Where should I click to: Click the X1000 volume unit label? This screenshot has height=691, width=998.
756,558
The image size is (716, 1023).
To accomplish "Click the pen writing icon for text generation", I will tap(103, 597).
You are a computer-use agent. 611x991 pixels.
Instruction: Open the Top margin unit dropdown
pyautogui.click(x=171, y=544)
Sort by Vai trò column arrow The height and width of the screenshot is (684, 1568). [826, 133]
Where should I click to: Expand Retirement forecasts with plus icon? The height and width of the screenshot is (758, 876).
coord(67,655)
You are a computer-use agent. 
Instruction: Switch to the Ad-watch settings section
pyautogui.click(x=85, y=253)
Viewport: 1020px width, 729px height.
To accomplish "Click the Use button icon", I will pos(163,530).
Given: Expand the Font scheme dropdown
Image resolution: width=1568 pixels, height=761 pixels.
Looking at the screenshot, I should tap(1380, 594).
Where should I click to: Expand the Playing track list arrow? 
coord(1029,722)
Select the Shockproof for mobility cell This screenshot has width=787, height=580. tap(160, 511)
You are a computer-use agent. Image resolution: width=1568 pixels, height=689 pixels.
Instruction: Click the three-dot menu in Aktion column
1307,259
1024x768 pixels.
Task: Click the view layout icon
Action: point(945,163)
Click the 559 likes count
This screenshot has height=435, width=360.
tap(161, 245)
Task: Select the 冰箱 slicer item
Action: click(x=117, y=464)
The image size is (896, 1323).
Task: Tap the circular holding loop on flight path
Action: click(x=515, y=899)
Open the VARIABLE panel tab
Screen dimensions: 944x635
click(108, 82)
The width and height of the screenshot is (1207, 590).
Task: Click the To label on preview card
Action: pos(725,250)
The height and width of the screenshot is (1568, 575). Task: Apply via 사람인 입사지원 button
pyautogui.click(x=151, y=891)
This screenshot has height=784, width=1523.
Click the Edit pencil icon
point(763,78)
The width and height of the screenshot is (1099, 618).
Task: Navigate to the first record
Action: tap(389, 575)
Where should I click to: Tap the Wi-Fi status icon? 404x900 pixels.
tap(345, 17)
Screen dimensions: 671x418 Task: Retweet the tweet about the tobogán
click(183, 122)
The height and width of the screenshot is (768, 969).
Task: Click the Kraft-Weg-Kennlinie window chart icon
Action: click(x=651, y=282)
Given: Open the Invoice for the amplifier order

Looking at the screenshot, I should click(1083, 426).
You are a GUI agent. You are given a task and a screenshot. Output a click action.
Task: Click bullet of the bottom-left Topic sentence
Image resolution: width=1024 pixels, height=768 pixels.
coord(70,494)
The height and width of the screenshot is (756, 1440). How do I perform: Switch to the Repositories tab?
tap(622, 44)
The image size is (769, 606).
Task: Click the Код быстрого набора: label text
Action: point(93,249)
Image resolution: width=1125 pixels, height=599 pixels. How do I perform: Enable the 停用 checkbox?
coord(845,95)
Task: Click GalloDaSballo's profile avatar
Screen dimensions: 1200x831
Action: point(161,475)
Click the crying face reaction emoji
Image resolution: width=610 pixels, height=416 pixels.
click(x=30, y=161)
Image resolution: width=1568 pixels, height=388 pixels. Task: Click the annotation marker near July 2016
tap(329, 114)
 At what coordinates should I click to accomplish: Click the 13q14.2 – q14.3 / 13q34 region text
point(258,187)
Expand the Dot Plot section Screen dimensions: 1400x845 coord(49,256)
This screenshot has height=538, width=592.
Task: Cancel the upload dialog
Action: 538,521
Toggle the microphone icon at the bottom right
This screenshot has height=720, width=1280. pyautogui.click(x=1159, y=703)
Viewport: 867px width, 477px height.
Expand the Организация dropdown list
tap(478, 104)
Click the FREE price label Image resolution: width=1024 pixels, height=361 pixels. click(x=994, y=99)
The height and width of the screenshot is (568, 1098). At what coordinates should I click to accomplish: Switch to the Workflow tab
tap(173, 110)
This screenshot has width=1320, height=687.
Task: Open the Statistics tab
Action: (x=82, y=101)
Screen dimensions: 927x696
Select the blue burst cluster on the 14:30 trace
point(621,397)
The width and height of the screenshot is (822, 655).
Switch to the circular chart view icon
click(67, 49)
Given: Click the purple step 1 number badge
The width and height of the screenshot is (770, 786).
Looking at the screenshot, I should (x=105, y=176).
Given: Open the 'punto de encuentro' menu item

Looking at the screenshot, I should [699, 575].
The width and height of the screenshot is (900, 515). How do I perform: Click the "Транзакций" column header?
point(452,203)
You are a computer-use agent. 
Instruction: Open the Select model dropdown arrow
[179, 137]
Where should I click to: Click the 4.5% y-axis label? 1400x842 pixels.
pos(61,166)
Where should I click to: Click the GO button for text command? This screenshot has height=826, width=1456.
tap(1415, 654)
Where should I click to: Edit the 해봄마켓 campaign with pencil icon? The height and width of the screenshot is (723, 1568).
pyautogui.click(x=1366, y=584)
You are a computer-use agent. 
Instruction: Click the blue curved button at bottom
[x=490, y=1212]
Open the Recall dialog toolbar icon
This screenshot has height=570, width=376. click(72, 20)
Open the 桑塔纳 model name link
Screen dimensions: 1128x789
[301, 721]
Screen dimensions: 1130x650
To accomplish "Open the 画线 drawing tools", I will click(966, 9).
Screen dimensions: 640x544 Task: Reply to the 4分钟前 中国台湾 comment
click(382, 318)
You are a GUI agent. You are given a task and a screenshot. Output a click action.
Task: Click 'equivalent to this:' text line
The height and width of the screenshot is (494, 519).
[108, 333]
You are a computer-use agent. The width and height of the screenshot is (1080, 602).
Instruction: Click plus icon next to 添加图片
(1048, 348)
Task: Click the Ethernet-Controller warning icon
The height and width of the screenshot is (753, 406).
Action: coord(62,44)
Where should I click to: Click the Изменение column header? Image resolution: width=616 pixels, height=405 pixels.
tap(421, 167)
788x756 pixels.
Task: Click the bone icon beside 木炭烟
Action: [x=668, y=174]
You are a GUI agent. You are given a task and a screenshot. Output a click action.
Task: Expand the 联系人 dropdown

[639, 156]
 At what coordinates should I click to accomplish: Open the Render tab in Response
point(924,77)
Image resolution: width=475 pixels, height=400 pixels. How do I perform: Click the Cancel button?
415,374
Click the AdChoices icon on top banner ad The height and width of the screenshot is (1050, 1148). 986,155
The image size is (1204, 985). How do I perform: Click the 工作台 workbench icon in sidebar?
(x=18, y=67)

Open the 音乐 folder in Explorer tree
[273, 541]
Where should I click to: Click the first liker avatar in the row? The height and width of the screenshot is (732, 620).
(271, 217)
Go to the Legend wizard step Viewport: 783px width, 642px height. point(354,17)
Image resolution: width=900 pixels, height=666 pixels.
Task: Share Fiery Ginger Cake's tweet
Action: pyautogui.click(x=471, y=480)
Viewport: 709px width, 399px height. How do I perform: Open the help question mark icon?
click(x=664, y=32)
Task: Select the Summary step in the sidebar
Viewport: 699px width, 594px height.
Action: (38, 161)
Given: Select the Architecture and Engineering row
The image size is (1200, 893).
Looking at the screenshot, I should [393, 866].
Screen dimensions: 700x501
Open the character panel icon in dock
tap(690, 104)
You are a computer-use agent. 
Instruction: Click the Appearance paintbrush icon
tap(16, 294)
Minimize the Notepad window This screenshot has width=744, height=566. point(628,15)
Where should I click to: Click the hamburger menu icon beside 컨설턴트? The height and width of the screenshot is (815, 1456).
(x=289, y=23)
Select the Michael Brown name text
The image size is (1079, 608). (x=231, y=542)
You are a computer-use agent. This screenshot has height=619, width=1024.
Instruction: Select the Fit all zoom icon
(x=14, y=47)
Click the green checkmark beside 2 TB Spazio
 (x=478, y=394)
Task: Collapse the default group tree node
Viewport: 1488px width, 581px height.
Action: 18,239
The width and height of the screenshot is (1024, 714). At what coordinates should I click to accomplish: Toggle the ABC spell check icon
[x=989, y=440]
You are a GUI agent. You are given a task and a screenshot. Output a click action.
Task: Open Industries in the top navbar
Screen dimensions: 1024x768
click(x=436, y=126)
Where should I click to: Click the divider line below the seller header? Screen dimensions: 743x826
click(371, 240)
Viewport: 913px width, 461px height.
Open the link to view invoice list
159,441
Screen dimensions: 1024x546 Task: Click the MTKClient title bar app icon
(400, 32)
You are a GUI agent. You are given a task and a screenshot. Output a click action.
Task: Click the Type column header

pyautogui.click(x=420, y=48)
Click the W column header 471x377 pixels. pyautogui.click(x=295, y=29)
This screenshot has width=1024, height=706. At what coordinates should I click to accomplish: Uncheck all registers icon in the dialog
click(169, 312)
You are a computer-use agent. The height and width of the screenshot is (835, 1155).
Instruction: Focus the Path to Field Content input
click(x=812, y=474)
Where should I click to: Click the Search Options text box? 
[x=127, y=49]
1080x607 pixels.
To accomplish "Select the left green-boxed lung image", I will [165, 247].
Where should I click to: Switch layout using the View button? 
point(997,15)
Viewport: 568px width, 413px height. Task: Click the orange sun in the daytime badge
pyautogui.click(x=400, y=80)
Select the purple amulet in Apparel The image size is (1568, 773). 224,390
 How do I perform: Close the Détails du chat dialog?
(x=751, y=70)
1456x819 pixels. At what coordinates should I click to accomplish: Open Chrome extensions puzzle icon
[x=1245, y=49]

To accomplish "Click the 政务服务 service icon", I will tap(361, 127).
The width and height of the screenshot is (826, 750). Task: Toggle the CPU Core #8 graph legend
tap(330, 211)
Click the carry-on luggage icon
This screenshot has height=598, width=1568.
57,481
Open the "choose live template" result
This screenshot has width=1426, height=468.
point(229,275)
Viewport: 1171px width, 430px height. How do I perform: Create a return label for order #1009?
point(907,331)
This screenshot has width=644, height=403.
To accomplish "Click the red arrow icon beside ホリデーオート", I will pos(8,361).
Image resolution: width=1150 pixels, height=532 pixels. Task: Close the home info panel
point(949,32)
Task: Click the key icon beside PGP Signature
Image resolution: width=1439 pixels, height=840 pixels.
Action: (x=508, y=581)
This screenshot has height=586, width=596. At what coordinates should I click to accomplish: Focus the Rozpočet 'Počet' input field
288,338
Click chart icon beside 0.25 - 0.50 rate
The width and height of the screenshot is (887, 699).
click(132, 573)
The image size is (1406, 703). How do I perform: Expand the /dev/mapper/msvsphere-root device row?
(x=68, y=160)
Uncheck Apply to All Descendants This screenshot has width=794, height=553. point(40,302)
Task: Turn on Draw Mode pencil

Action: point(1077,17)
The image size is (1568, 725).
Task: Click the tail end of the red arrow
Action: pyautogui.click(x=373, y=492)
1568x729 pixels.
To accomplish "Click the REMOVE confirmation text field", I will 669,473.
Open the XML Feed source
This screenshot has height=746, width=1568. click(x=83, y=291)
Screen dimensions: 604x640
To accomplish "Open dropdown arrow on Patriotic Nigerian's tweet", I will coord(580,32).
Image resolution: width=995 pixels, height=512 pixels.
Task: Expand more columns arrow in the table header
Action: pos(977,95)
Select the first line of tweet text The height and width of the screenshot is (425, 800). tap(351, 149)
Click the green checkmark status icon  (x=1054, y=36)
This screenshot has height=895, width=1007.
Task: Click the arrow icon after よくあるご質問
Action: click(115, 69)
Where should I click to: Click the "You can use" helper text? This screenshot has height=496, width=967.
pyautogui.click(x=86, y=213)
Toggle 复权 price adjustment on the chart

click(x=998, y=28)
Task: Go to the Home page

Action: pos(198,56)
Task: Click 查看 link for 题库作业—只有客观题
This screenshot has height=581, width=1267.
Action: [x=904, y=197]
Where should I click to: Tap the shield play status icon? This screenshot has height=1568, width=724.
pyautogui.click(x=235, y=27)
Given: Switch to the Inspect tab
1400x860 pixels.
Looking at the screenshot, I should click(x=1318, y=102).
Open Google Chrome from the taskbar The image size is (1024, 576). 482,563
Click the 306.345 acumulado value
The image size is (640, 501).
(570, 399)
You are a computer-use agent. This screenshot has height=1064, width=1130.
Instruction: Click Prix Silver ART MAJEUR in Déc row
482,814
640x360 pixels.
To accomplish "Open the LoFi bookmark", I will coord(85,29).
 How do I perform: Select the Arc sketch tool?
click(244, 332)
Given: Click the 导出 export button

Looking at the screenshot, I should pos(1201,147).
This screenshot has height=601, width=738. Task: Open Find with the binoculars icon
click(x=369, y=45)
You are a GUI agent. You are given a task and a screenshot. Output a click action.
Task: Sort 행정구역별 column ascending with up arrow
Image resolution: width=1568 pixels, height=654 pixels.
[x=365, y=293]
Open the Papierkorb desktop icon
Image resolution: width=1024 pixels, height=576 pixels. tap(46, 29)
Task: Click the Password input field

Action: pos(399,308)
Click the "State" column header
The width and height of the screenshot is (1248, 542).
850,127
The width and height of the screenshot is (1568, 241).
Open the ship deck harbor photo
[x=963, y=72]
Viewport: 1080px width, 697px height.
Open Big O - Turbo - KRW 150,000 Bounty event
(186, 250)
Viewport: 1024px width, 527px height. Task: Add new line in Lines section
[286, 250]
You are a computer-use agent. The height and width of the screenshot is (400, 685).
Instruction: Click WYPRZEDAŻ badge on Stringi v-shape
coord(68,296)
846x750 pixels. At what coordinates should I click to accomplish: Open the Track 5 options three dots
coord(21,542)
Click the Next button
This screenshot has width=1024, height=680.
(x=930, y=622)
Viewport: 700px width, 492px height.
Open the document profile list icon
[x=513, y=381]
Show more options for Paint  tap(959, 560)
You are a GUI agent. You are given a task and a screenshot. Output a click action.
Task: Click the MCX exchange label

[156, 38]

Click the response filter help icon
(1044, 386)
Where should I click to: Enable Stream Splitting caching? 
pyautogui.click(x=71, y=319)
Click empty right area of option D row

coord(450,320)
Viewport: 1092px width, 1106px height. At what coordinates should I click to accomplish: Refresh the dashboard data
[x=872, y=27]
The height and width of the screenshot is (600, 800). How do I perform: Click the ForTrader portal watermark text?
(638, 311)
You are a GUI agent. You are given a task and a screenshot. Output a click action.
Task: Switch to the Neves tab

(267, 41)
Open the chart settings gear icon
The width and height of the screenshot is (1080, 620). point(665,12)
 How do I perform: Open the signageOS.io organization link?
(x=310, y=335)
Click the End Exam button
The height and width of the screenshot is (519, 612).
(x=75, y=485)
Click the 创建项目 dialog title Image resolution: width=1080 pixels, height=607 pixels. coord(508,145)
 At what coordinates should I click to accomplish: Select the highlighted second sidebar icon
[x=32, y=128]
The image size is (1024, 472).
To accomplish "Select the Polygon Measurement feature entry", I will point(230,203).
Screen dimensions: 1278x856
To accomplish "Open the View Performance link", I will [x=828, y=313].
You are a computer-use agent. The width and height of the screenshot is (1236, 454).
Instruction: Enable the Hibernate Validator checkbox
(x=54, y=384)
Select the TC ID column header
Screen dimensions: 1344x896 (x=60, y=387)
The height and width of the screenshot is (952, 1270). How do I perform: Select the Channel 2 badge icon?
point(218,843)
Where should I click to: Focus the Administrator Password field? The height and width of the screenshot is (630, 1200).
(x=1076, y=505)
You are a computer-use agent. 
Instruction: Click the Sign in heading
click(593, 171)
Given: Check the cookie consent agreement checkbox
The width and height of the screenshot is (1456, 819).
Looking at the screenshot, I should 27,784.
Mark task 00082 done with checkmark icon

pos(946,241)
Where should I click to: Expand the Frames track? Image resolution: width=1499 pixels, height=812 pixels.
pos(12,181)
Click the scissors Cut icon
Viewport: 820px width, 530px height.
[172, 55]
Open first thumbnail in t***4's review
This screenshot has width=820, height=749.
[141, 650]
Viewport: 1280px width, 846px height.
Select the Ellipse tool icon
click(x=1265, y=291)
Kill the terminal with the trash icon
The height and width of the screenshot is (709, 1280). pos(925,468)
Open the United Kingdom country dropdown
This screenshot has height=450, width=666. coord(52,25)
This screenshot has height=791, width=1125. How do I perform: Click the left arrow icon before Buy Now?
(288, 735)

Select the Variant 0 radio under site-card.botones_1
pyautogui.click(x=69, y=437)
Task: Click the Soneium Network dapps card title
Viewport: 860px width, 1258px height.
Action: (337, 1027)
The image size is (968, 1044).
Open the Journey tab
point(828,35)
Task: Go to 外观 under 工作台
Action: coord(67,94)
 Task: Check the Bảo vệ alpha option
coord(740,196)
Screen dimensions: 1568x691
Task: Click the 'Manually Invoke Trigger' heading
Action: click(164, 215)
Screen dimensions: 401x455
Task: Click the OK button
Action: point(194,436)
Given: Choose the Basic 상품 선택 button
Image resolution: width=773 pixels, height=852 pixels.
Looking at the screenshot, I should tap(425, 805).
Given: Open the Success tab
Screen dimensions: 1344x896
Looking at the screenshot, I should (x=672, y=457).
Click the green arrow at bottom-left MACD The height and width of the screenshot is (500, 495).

Your task
What lines of the material above contain "purple"? Return each of them.

Finished task
Given: Click the purple step 1 number badge
Select the purple amulet in Apparel The image size is (1568, 773). 224,390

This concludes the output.